● TASK GOAL: Rewrite the data starting at the line containing "The height and width of the screenshot is (720, 1280)." and ending at the line containing "What do you see at coordinates (1896, 48)", replacing "screenshot" with "screen capture" and leaving everything else unchanged.

● PROVIDED DATA:
= = =

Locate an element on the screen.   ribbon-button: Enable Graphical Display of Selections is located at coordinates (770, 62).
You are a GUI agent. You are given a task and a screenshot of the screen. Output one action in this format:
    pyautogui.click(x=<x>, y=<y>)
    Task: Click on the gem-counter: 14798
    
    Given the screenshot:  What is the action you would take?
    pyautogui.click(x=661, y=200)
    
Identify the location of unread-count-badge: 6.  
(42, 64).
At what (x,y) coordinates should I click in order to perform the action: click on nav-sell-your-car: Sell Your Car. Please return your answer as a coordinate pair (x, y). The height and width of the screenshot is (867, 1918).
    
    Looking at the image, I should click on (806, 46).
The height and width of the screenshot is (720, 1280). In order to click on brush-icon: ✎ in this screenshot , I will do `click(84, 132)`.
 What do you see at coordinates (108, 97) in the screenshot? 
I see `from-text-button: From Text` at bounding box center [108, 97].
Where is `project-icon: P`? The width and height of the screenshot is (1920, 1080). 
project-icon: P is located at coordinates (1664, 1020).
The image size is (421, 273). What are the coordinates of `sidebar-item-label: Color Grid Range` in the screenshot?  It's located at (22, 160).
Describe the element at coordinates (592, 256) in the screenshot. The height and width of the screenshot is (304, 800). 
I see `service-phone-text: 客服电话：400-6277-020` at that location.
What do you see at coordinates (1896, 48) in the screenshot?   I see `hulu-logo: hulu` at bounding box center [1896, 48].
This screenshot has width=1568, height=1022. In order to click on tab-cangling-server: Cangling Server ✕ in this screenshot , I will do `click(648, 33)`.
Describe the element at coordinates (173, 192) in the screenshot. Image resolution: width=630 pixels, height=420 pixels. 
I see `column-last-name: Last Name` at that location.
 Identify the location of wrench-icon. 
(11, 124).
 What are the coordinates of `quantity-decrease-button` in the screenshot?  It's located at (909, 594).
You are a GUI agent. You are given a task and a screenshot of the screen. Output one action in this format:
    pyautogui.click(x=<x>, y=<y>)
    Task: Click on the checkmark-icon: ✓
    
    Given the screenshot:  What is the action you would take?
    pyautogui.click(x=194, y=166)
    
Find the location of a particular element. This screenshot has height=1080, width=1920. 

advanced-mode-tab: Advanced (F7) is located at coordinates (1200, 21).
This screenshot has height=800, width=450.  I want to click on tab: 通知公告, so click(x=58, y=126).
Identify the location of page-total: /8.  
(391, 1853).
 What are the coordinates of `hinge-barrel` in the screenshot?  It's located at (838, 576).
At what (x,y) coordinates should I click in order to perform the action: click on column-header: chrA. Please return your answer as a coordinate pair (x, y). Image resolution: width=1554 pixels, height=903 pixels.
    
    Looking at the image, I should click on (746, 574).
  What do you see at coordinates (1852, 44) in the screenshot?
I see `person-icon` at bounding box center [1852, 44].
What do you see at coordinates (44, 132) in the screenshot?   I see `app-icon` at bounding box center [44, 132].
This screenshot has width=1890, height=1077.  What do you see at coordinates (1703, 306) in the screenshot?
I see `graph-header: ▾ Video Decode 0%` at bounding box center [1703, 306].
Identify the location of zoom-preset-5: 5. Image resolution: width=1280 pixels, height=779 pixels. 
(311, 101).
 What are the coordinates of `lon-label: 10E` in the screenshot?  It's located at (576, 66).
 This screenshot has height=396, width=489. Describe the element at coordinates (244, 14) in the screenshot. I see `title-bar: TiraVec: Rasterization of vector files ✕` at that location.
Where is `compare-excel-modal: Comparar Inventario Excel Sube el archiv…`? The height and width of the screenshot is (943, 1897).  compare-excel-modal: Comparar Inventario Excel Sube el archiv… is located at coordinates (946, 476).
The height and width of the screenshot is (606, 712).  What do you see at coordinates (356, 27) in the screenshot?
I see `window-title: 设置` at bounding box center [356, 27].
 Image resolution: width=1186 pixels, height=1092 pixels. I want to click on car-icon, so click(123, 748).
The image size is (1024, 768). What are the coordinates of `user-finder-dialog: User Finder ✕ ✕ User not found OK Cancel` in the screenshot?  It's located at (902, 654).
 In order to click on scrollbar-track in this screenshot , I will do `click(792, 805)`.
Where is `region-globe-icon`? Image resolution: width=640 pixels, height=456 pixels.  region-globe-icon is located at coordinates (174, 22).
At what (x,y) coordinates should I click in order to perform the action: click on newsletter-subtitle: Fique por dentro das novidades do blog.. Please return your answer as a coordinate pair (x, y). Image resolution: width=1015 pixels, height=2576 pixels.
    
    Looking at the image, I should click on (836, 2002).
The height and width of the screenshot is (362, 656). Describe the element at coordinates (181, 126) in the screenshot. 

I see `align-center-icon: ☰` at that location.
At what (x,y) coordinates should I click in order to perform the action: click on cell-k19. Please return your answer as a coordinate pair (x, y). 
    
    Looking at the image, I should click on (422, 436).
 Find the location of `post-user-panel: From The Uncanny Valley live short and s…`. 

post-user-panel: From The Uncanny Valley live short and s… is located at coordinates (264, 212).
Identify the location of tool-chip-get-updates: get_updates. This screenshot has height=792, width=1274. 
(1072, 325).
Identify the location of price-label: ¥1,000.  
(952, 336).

= = =

● RESPONSE AREA:
The height and width of the screen capture is (720, 1280). In order to click on brush-icon: ✎ in this screen capture , I will do `click(84, 132)`.
 What do you see at coordinates (108, 97) in the screen capture? 
I see `from-text-button: From Text` at bounding box center [108, 97].
Where is `project-icon: P`? The width and height of the screen capture is (1920, 1080). 
project-icon: P is located at coordinates (1664, 1020).
The image size is (421, 273). What are the coordinates of `sidebar-item-label: Color Grid Range` in the screen capture?  It's located at (22, 160).
Describe the element at coordinates (592, 256) in the screen capture. The height and width of the screen capture is (304, 800). 
I see `service-phone-text: 客服电话：400-6277-020` at that location.
What do you see at coordinates (1896, 48) in the screen capture?   I see `hulu-logo: hulu` at bounding box center [1896, 48].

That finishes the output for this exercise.